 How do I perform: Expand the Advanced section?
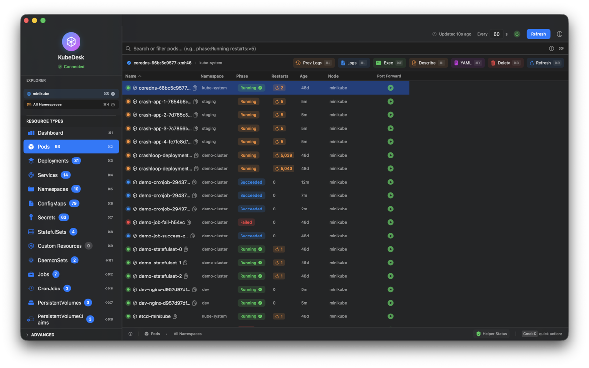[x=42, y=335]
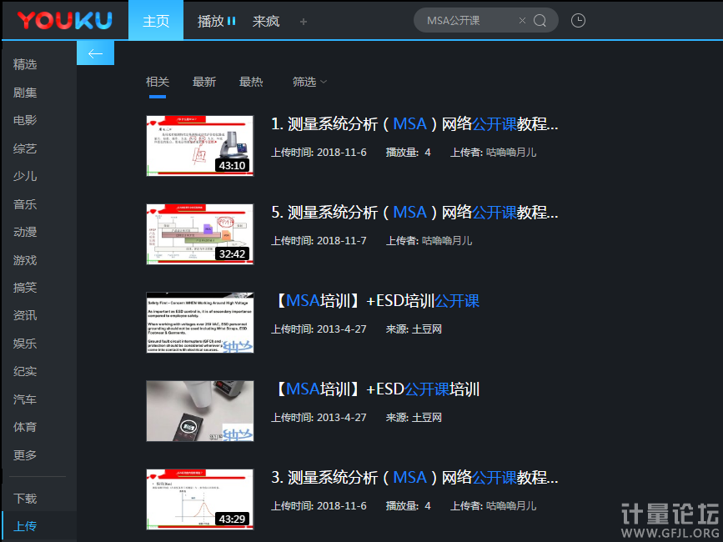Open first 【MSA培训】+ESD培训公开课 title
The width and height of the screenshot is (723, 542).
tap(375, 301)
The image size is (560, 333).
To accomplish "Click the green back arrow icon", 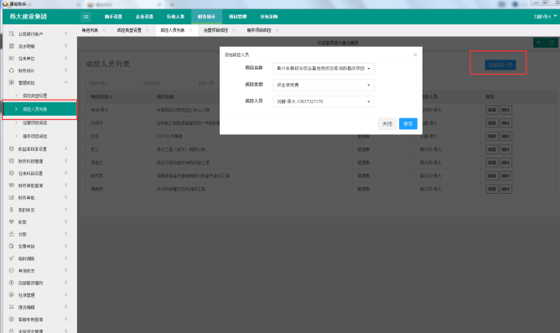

::::

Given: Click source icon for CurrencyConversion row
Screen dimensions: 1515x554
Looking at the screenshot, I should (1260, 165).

::::

### Problem statement
The answer should consist only of the lines above from the one with "How do I perform: Expand" through the one with "the green back", repeated exactly, with no pictures among them.

### Expected output
 How do I perform: Expand the Advanced section?
[x=42, y=335]
Open first 【MSA培训】+ESD培训公开课 title
The width and height of the screenshot is (723, 542).
tap(375, 301)
The image size is (560, 333).
To accomplish "Click the green back arrow icon", 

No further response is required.